Task to complete =
Repeat the listing that follows exactly, please.
----------
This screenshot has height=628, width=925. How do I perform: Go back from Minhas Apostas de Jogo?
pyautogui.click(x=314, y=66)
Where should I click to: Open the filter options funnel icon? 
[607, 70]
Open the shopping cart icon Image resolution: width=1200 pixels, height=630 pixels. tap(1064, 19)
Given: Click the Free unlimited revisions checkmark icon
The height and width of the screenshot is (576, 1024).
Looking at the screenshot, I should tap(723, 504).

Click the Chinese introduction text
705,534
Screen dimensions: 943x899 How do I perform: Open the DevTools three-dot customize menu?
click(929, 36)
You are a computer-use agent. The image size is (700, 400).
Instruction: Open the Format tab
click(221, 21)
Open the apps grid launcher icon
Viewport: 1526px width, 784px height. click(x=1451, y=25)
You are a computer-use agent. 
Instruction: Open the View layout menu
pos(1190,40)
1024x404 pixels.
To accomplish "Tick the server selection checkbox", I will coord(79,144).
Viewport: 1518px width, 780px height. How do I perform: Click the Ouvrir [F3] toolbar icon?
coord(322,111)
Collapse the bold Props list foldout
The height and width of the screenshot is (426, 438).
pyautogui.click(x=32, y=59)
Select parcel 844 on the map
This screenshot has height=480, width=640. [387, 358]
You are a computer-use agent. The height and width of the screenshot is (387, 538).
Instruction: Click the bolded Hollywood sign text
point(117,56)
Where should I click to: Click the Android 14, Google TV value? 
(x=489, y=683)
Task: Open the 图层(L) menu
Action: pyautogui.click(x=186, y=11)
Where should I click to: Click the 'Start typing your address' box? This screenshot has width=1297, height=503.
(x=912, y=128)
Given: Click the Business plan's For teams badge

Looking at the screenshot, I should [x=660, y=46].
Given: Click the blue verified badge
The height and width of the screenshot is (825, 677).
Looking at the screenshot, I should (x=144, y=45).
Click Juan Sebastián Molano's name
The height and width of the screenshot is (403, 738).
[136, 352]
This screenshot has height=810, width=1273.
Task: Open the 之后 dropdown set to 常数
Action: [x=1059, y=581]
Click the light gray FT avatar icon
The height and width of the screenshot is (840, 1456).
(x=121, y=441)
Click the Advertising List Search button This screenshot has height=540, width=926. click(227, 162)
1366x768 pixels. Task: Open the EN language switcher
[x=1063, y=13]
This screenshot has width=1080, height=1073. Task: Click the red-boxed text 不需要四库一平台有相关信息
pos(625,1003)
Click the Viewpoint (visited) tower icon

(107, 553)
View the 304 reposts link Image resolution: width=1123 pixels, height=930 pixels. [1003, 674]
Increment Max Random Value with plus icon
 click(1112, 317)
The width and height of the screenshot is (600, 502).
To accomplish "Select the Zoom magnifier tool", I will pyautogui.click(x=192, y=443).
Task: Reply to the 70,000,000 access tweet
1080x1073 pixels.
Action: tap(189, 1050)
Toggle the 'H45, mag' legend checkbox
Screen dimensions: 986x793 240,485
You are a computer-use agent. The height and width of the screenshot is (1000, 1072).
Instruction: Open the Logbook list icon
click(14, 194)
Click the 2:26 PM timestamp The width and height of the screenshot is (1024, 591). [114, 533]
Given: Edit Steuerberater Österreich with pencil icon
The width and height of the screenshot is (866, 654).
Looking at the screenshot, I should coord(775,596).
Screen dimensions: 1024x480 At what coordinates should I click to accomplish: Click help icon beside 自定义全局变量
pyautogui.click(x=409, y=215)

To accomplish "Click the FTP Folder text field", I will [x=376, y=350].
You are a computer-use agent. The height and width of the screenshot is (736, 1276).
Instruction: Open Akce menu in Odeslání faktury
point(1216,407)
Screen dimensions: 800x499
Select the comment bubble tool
----------
Task response =
This screenshot has height=628, width=925. How do I perform: Go back from Minhas Apostas de Jogo?
pyautogui.click(x=314, y=66)
Where should I click to: Open the filter options funnel icon? 
[607, 70]
Open the shopping cart icon Image resolution: width=1200 pixels, height=630 pixels. tap(1064, 19)
Given: Click the Free unlimited revisions checkmark icon
The height and width of the screenshot is (576, 1024).
Looking at the screenshot, I should tap(723, 504).

Click the Chinese introduction text
705,534
Screen dimensions: 943x899 How do I perform: Open the DevTools three-dot customize menu?
click(929, 36)
You are a computer-use agent. The image size is (700, 400).
Instruction: Open the Format tab
click(221, 21)
Open the apps grid launcher icon
Viewport: 1526px width, 784px height. click(x=1451, y=25)
You are a computer-use agent. 
Instruction: Open the View layout menu
pos(1190,40)
1024x404 pixels.
To accomplish "Tick the server selection checkbox", I will coord(79,144).
Viewport: 1518px width, 780px height. How do I perform: Click the Ouvrir [F3] toolbar icon?
coord(322,111)
Collapse the bold Props list foldout
The height and width of the screenshot is (426, 438).
pyautogui.click(x=32, y=59)
Select parcel 844 on the map
This screenshot has height=480, width=640. [387, 358]
You are a computer-use agent. The height and width of the screenshot is (387, 538).
Instruction: Click the bolded Hollywood sign text
point(117,56)
Where should I click to: Click the Android 14, Google TV value? 
(x=489, y=683)
Task: Open the 图层(L) menu
Action: pyautogui.click(x=186, y=11)
Where should I click to: Click the 'Start typing your address' box? This screenshot has width=1297, height=503.
(x=912, y=128)
Given: Click the Business plan's For teams badge

Looking at the screenshot, I should [x=660, y=46].
Given: Click the blue verified badge
The height and width of the screenshot is (825, 677).
Looking at the screenshot, I should (x=144, y=45).
Click Juan Sebastián Molano's name
The height and width of the screenshot is (403, 738).
[136, 352]
This screenshot has height=810, width=1273.
Task: Open the 之后 dropdown set to 常数
Action: [x=1059, y=581]
Click the light gray FT avatar icon
The height and width of the screenshot is (840, 1456).
(x=121, y=441)
Click the Advertising List Search button This screenshot has height=540, width=926. click(227, 162)
1366x768 pixels. Task: Open the EN language switcher
[x=1063, y=13]
This screenshot has width=1080, height=1073. Task: Click the red-boxed text 不需要四库一平台有相关信息
pos(625,1003)
Click the Viewpoint (visited) tower icon

(107, 553)
View the 304 reposts link Image resolution: width=1123 pixels, height=930 pixels. [1003, 674]
Increment Max Random Value with plus icon
 click(1112, 317)
The width and height of the screenshot is (600, 502).
To accomplish "Select the Zoom magnifier tool", I will pyautogui.click(x=192, y=443).
Task: Reply to the 70,000,000 access tweet
1080x1073 pixels.
Action: tap(189, 1050)
Toggle the 'H45, mag' legend checkbox
Screen dimensions: 986x793 240,485
You are a computer-use agent. The height and width of the screenshot is (1000, 1072).
Instruction: Open the Logbook list icon
click(14, 194)
Click the 2:26 PM timestamp The width and height of the screenshot is (1024, 591). [114, 533]
Given: Edit Steuerberater Österreich with pencil icon
The width and height of the screenshot is (866, 654).
Looking at the screenshot, I should coord(775,596).
Screen dimensions: 1024x480 At what coordinates should I click to accomplish: Click help icon beside 自定义全局变量
pyautogui.click(x=409, y=215)

To accomplish "Click the FTP Folder text field", I will [x=376, y=350].
You are a computer-use agent. The height and width of the screenshot is (736, 1276).
Instruction: Open Akce menu in Odeslání faktury
point(1216,407)
Screen dimensions: 800x499
Select the comment bubble tool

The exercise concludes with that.